ConvaTec turnaround expected

ConvaTec, on the other hand, had a disappointing 2017, with a profit warning in its third quarter results due to supply issues at its production facilities in the Dominican Republic, higher operating expenditure and a slower uptick of new products than expected.

The colostomy bags maker reported a 3.3% decline in 2017 adjusted operating profit to US$456.8mln.

READ: ConvaTec 2017 profits fall on supply issues and lower sales of new products

“However, with supply issues now being almost entirely solved and the long-term structural equity story being intact (highly attractive underlying markets, self-help potential, potential accelerating growth with new products and entering new regions) we upgrade to Buy, with a new target price of 238p (was 240p), which implies 18% upside,” HSBC said, lowering its target price to 238p from 240p. 
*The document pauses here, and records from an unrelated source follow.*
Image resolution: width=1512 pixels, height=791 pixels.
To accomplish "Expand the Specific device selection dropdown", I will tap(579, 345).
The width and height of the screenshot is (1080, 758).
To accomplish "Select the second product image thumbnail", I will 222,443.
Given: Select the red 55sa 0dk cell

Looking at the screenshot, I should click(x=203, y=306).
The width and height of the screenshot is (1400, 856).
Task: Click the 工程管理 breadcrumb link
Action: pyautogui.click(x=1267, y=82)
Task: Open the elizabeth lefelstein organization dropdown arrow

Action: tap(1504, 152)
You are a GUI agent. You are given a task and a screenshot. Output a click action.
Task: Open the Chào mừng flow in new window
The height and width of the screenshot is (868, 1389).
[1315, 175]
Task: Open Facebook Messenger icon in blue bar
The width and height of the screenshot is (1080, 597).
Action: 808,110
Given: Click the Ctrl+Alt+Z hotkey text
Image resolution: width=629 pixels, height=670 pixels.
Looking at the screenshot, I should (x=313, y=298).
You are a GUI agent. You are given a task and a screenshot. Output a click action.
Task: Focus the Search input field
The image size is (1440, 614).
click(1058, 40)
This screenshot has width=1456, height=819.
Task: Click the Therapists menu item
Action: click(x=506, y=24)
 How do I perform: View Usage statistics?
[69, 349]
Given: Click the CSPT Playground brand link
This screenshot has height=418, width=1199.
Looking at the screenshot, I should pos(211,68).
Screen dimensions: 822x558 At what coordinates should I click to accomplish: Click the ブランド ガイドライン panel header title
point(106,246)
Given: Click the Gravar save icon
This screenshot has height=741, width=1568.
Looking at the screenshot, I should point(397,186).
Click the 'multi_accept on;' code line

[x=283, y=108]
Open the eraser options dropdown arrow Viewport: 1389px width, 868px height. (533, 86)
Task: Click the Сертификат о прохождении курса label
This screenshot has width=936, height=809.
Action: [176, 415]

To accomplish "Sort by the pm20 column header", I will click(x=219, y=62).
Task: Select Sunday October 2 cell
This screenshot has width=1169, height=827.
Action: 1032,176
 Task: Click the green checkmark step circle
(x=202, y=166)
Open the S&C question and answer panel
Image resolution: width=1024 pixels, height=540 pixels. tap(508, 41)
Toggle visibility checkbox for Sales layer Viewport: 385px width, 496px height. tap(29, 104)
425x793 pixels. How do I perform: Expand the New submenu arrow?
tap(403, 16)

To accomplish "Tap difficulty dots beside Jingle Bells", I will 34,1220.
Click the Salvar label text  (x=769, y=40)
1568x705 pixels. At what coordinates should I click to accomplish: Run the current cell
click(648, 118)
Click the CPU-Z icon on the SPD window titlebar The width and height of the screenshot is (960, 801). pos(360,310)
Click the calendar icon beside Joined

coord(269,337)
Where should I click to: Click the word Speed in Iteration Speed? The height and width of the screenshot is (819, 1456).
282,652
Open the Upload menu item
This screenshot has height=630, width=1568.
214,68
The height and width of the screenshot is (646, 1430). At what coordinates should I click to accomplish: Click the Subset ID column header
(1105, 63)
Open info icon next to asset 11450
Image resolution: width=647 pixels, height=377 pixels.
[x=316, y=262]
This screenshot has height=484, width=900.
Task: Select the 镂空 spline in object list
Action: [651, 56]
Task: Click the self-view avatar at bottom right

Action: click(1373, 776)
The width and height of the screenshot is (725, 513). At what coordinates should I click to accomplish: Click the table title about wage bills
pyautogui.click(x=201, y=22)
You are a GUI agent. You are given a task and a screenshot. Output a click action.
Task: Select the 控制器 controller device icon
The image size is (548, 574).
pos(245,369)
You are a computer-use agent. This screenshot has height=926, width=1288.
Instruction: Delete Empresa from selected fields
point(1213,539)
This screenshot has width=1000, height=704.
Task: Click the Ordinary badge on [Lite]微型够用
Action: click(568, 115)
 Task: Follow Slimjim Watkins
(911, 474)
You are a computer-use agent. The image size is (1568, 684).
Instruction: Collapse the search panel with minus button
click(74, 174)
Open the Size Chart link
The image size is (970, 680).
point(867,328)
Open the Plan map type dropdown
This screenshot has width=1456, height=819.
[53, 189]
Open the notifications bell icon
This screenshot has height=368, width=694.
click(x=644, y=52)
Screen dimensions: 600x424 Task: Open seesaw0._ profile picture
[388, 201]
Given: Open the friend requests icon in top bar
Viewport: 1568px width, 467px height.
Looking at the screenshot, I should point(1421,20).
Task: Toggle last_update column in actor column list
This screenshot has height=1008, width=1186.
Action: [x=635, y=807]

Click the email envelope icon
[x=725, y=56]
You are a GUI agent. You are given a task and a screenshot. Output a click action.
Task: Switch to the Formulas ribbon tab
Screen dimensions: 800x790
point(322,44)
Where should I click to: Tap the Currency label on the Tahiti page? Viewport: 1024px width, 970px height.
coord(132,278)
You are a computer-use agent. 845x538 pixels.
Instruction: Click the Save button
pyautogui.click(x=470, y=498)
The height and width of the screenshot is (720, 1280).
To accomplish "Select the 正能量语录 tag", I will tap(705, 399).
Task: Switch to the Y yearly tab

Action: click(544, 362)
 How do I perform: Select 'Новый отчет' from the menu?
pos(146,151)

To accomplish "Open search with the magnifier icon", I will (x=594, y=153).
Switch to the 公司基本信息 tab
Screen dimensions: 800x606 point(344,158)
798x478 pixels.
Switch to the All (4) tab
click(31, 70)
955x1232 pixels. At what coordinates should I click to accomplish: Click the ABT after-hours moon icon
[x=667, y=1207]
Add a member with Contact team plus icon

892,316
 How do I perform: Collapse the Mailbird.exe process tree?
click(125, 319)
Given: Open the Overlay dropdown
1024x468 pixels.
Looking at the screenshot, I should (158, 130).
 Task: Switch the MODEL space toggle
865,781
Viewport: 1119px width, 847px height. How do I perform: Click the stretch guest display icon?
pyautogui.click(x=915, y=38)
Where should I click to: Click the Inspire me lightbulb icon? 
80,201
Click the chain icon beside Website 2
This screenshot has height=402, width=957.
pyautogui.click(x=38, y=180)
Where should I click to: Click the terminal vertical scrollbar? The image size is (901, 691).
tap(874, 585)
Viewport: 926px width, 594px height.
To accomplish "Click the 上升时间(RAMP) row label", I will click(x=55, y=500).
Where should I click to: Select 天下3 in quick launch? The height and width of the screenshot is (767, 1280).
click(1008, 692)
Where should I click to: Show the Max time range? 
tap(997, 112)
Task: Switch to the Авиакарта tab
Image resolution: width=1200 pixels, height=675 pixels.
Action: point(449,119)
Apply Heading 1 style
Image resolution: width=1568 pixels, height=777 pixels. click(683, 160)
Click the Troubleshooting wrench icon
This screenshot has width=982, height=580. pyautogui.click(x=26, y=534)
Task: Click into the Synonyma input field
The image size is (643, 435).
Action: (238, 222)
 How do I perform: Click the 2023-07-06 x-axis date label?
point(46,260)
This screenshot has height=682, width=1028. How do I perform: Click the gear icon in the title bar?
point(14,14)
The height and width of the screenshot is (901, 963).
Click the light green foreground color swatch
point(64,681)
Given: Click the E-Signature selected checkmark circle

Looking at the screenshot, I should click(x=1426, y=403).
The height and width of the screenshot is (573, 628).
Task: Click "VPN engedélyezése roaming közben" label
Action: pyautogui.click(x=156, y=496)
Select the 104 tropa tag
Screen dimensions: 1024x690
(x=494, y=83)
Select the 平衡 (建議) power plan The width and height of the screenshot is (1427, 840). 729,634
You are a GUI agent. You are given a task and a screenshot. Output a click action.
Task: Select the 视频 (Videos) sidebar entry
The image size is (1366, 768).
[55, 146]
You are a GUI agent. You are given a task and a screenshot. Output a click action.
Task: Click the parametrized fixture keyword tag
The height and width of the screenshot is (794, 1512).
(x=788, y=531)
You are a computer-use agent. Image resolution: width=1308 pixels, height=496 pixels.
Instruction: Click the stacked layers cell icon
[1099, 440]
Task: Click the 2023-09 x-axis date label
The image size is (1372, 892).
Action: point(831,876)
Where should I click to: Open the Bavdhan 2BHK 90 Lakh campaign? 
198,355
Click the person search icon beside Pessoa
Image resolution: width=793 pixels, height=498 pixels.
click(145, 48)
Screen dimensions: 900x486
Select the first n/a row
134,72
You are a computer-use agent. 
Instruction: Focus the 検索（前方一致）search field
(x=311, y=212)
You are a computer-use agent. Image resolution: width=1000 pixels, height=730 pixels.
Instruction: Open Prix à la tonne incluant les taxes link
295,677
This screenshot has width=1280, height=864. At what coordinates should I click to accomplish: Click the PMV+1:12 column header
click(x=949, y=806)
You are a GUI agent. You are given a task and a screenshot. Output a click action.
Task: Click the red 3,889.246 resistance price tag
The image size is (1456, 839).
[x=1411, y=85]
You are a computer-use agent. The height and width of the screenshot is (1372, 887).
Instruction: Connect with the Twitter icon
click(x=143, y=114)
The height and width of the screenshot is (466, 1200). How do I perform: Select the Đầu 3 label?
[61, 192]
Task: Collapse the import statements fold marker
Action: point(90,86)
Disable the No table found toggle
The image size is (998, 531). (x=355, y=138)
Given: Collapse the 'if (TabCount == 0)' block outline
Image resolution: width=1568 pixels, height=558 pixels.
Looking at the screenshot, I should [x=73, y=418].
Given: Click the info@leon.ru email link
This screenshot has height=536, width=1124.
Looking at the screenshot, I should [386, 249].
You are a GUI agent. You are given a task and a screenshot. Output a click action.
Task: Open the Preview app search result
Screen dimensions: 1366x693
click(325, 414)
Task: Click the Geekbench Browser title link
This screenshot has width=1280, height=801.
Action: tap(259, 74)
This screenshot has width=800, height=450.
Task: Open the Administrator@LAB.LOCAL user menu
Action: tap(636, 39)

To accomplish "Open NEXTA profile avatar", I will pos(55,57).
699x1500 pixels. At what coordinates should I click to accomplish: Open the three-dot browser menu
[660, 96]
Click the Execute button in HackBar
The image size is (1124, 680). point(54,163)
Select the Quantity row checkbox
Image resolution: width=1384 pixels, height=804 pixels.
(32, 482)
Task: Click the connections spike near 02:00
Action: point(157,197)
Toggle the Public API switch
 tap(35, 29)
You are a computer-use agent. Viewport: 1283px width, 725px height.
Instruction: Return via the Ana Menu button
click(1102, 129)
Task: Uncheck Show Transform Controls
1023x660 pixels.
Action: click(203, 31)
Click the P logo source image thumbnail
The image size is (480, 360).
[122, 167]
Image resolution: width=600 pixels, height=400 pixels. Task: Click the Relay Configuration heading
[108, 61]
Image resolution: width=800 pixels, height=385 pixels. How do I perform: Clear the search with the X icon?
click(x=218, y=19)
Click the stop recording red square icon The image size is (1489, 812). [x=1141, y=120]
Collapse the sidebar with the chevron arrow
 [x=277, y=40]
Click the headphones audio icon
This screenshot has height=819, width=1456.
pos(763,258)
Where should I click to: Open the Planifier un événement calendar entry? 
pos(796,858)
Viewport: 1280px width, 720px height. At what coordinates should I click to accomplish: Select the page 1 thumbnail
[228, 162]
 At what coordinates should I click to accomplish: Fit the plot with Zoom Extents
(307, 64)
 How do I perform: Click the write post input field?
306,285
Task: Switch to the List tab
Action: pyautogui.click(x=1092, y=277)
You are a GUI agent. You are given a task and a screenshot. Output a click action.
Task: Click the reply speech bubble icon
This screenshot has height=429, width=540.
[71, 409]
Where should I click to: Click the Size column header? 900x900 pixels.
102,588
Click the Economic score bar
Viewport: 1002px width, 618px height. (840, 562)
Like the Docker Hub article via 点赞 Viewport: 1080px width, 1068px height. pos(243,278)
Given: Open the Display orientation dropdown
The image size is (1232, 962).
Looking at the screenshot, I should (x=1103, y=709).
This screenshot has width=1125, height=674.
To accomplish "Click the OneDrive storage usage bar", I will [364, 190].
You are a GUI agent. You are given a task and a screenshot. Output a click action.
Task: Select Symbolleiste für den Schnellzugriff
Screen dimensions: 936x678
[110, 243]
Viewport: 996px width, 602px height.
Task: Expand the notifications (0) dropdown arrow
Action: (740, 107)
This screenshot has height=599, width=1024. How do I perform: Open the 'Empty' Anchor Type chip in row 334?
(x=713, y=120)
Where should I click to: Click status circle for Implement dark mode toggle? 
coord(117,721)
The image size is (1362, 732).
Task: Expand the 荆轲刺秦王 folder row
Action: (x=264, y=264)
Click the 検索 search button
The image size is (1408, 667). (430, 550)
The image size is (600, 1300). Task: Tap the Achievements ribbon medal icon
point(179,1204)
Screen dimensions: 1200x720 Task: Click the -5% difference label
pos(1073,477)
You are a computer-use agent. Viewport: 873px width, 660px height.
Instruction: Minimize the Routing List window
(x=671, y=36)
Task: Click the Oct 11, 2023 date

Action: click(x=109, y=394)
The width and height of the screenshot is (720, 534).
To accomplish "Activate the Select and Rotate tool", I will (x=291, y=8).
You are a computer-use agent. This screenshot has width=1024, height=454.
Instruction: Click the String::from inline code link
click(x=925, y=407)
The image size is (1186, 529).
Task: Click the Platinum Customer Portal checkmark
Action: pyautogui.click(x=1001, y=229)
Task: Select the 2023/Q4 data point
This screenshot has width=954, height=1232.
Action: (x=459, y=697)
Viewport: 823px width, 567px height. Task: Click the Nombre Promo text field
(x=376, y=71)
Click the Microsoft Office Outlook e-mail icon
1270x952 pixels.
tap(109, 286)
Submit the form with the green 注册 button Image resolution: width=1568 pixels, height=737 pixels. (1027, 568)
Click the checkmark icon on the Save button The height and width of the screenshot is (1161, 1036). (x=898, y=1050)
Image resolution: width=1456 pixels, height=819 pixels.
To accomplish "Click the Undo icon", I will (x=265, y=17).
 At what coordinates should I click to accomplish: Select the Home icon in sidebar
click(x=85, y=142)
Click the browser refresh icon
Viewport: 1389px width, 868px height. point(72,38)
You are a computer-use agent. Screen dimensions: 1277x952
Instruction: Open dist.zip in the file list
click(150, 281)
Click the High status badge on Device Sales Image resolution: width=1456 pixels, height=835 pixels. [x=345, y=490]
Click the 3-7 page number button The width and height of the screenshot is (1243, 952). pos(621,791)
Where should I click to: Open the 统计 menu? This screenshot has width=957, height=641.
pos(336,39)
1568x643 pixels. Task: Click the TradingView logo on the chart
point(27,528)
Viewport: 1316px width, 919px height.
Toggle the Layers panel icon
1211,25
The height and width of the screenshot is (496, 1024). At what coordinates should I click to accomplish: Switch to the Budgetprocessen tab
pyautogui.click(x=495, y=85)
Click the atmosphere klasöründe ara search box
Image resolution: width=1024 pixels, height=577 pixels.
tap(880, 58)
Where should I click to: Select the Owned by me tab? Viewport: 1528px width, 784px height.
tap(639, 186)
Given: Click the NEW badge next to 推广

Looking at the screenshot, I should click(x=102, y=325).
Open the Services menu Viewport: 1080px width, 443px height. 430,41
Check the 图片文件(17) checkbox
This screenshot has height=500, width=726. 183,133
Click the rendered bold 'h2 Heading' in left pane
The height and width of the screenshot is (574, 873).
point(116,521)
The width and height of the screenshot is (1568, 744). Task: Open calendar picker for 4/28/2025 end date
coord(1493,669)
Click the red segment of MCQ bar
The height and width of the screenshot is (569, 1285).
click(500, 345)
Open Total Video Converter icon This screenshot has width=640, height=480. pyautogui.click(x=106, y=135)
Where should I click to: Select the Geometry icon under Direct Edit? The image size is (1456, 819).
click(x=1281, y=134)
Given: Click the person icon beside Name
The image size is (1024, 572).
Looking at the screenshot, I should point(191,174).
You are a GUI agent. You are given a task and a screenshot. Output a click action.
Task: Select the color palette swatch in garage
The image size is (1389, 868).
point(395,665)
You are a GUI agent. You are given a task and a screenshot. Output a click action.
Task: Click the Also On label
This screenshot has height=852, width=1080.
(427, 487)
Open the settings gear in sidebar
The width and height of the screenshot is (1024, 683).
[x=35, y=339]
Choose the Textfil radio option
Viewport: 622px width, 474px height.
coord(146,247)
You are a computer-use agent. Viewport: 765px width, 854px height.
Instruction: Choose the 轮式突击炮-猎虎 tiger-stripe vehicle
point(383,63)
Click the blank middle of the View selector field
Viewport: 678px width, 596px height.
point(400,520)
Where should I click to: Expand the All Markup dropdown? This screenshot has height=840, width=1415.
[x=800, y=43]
The company said in its full year results that while the supply issues related to the advanced wound care and ostomy care business had been resolved, it expected an ongoing impact on its performance in 2018 as a result of backorders and lost orders.

ConvaTec expects organic revenue in 2018 to rise 2.5-3% but sees the underlying earnings (EBIT) margin falling due to its decision to increase targeted investment.

But HSBC believes the 2018 guidance is conservative and sees the recent underperformance in the share price as a buying opportunity.

HSBC said the segments ConvaTec operates in – including advanced wound care, ostomy, continence and critical care – benefit from an ageing population, improving healthcare coverage and rising wealth in emerging markets.

Shares in ConvaTec rose 1.3% to 199.3p.